▶ _What to do_:
The expected answer is the set of lines in the data below between the line holding "This screenshot has height=440, width=948." and the line holding "Tap the dropdown", inclusive, written out exactly.

Start of Material for this exercise

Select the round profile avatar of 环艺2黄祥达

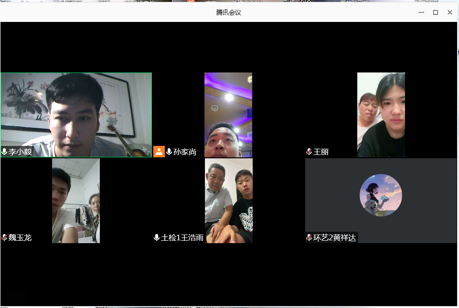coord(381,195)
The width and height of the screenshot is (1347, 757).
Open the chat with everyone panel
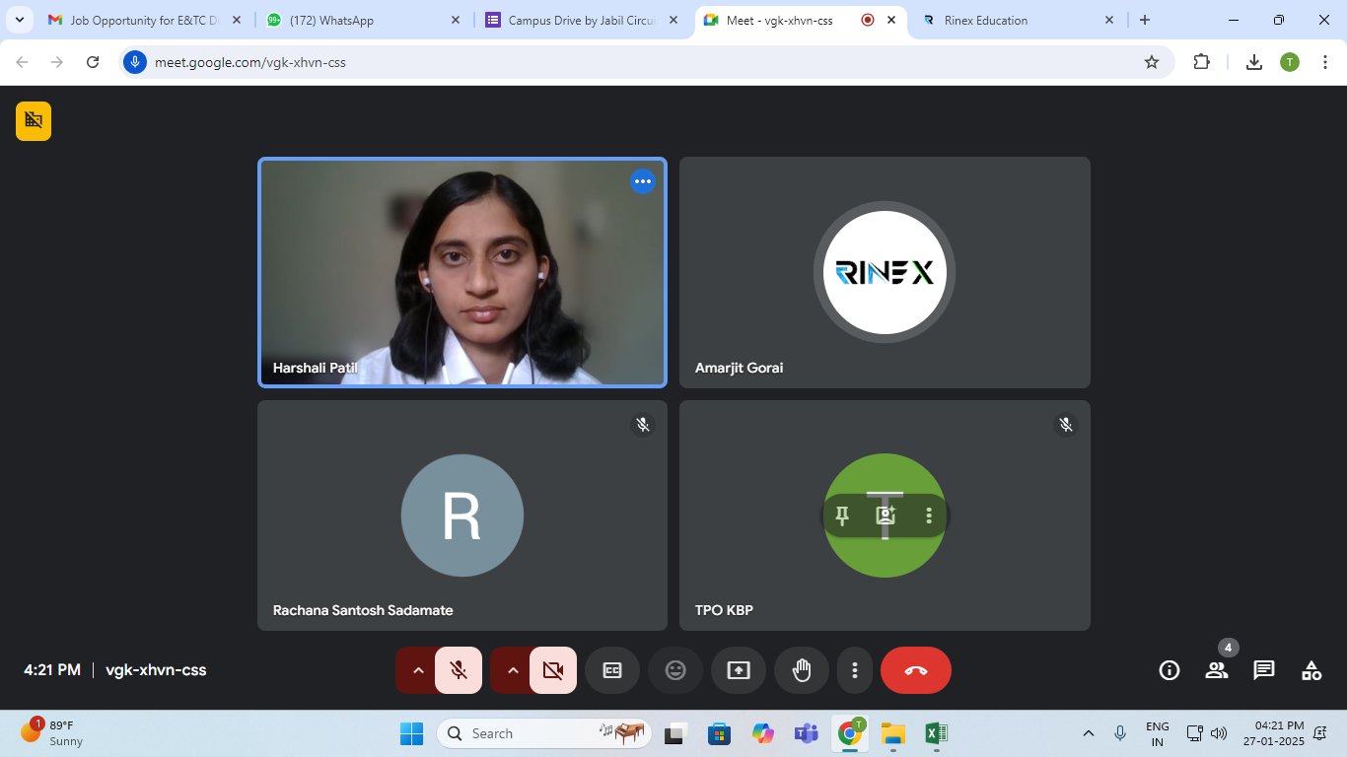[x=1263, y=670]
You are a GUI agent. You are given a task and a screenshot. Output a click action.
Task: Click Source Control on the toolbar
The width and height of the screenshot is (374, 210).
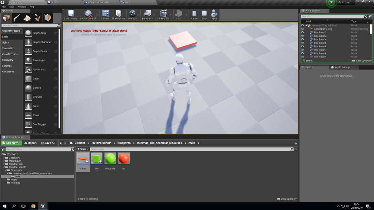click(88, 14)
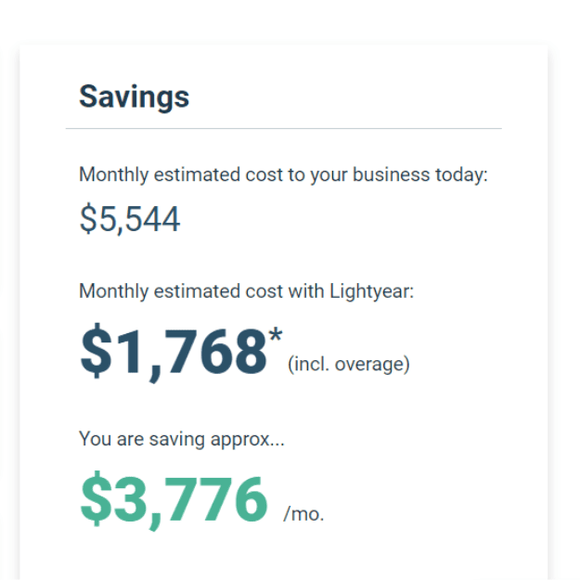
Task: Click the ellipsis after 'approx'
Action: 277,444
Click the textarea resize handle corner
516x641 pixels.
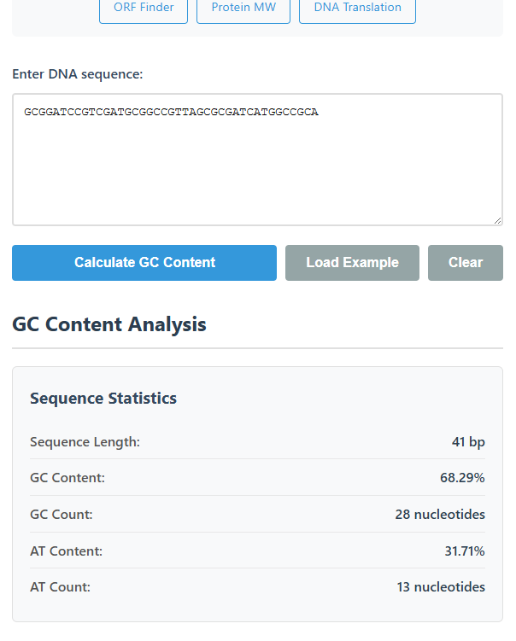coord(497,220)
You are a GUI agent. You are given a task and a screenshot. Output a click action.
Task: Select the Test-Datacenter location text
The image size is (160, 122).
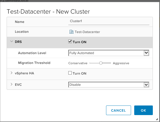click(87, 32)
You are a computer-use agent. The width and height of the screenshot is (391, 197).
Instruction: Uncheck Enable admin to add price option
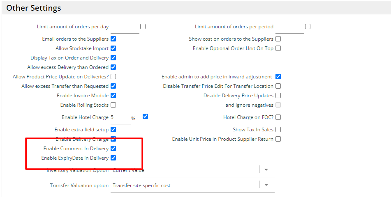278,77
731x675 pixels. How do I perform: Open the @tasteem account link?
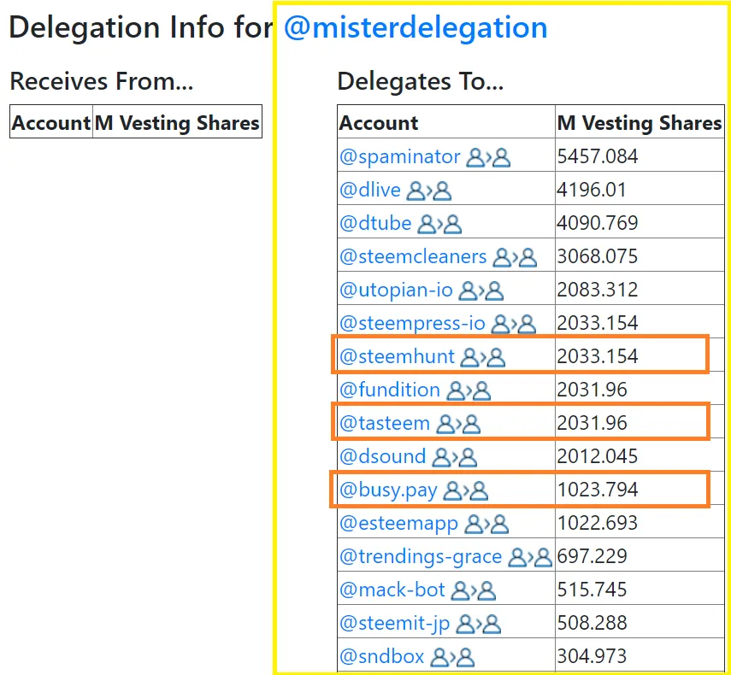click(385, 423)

End of Material for this exercise
Start of Material for this exercise

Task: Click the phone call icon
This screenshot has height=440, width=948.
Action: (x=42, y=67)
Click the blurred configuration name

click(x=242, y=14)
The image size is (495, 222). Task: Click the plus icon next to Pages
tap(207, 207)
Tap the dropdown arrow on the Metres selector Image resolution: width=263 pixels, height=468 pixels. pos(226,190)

End of Material for this exercise
Start of Material for this exercise

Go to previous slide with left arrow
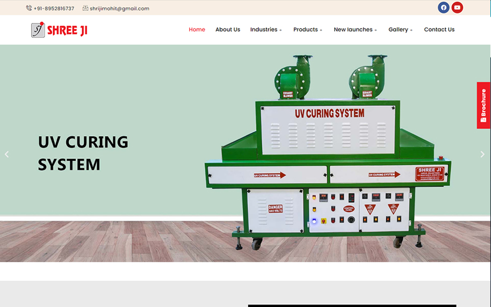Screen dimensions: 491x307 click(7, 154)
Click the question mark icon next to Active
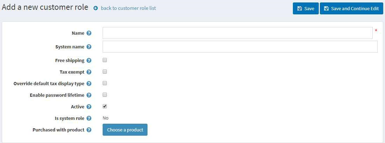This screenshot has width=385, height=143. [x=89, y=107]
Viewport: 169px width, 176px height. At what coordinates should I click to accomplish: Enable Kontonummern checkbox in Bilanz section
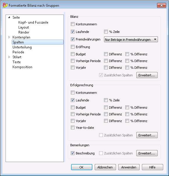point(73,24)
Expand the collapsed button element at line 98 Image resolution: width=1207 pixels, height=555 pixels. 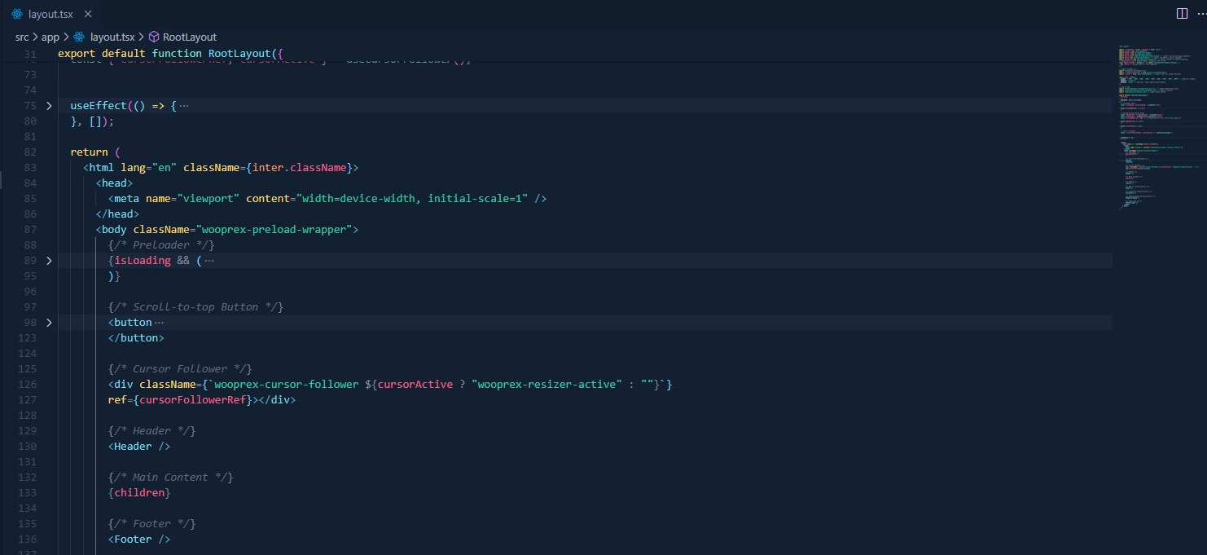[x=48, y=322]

End of Material for this exercise

▶ _Result of this exercise_:
This screenshot has height=440, width=948.
Action: (x=42, y=67)
Click the blurred configuration name

click(x=242, y=14)
The image size is (495, 222). Task: Click the plus icon next to Pages
tap(207, 207)
Tap the dropdown arrow on the Metres selector Image resolution: width=263 pixels, height=468 pixels. pos(226,190)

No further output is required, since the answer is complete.